O estradiol, principal estrogênio endógeno, possui um efeito cardioprotetor bem estabelecido, atuando em múltiplos níveis. Ele melhora a função endotelial, tem efeitos diretos no miocárdio, modula a reatividade vascular e influencia positivamente o metabolismo lipídico e glicídico, contribuindo para a prevenção de doenças cardiovasculares.
O estradiol, o estrogênio mais potente produzido pelos ovários, desempenha um papel crucial na saúde feminina, estendendo-se muito além da função reprodutiva. Um de seus efeitos mais estudados e clinicamente relevantes é o seu impacto cardioprotetor, que contribui para a menor incidência de doenças cardiovasculares em mulheres na pré-menopausa em comparação com homens da mesma idade. O efeito cardioprotetor do estradiol é multifacetado. Ele atua positivamente na função endotelial, promovendo a vasodilatação e reduzindo a inflamação vascular. No miocárdio, pode influenciar a contratilidade e a remodelação cardíaca. Além disso, modula a reatividade vascular, mantendo a elasticidade dos vasos, e exerce um impacto benéfico no metabolismo, melhorando o perfil lipídico (aumentando HDL e diminuindo LDL) e a sensibilidade à insulina. A compreensão desses mecanismos é vital para residentes, especialmente em ginecologia, cardiologia e endocrinologia. Embora a terapia de reposição hormonal com estrogênios na pós-menopausa tenha sido objeto de debate e pesquisa extensa, os efeitos protetores do estradiol endógeno são inegáveis e fundamentais para entender as diferenças de risco cardiovascular entre os sexos e ao longo da vida da mulher.
O estradiol promove a produção de óxido nítrico (NO) pelo endotélio, um potente vasodilatador e anti-inflamatório, melhorando a elasticidade vascular e inibindo a agregação plaquetária, o que contribui para a proteção contra a aterosclerose.

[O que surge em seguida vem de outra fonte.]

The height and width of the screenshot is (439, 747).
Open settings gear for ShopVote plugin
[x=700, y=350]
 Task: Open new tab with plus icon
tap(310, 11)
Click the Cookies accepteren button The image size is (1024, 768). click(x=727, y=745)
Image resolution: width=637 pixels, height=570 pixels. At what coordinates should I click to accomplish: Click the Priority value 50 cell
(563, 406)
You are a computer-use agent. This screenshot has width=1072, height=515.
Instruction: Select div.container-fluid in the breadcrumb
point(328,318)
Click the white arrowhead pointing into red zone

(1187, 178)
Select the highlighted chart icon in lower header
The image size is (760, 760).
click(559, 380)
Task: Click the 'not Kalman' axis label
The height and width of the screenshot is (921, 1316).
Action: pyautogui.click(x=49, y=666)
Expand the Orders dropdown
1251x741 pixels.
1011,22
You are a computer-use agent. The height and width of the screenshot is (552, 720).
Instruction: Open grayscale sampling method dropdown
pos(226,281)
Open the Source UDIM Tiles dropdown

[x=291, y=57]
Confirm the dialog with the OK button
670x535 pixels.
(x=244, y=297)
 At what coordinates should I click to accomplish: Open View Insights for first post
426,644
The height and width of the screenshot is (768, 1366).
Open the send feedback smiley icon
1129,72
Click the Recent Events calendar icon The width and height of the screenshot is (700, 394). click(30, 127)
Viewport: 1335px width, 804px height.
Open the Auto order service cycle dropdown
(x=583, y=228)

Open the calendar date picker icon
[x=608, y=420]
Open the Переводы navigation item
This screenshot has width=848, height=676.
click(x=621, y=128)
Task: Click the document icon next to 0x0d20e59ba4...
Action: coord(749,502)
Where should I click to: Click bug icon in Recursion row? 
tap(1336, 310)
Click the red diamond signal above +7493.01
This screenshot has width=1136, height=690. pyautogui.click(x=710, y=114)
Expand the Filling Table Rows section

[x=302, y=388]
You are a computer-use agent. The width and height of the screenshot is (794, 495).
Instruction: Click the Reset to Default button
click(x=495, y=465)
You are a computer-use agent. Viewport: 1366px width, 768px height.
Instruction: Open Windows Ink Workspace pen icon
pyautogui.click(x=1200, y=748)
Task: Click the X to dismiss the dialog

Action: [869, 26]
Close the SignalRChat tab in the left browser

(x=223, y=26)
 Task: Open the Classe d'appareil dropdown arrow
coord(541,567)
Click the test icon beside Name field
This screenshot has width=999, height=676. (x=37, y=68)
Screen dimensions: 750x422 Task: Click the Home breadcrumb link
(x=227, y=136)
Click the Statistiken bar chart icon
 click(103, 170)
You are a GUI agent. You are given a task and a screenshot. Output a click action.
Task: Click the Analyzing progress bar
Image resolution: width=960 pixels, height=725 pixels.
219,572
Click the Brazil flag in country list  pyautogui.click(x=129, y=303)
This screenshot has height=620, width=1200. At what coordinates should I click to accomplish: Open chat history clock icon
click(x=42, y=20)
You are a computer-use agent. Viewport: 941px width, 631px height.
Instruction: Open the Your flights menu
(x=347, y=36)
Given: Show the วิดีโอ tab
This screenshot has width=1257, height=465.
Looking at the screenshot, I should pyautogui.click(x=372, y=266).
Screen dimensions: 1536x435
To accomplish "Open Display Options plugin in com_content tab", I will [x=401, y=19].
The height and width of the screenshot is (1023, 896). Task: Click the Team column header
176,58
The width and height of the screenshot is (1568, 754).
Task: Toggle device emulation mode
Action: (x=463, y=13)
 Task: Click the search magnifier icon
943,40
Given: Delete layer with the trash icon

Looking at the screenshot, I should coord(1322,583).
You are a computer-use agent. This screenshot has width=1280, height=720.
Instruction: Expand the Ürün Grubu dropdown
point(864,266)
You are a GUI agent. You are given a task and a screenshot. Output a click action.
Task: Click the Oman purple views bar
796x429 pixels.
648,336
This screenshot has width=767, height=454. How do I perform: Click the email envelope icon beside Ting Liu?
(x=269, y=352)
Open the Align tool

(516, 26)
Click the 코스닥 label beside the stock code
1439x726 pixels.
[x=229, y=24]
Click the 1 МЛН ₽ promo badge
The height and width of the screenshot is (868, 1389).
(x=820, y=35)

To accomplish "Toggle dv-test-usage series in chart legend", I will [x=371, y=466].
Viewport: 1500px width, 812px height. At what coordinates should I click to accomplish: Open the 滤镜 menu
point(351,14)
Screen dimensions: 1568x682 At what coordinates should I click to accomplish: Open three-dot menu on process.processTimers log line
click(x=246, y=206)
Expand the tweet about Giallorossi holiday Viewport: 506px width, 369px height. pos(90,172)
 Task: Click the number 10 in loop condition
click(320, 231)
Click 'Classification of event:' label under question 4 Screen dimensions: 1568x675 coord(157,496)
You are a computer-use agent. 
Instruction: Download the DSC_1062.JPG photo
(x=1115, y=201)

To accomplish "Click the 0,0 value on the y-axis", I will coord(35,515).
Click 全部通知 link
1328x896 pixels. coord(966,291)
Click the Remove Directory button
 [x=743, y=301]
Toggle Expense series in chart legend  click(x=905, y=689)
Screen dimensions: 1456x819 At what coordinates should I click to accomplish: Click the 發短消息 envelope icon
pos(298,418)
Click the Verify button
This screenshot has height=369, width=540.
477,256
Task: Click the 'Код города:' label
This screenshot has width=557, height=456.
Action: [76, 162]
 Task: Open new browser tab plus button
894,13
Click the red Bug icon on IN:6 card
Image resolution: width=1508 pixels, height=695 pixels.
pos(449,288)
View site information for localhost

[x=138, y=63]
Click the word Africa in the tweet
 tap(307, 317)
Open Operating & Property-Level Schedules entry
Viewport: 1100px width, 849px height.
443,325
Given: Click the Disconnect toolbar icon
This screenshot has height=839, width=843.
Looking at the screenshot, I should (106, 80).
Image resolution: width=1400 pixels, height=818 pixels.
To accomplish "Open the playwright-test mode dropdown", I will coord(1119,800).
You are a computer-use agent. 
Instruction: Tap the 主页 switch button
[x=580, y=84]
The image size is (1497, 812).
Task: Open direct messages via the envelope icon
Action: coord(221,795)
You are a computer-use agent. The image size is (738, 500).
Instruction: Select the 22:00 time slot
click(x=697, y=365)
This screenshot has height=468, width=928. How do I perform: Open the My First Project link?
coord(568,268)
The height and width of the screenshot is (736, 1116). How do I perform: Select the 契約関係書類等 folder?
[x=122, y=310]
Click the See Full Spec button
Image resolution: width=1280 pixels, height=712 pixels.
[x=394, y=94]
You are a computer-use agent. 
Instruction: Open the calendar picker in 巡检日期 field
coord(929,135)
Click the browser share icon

O estradiol tende a aumentar os níveis de HDL-colesterol (colesterol 'bom') e diminuir os níveis de LDL-colesterol (colesterol 'ruim') e triglicerídeos, favorecendo um perfil lipídico mais saudável e reduzindo o risco de aterosclerose.
O efeito cardioprotetor é mais evidente em mulheres pré-menopausa. Na pós-menopausa, a terapia de reposição hormonal com estrogênios tem um papel mais complexo, com estudos mostrando benefícios se iniciada precocemente, mas riscos aumentados se iniciada tardiamente em mulheres mais velhas.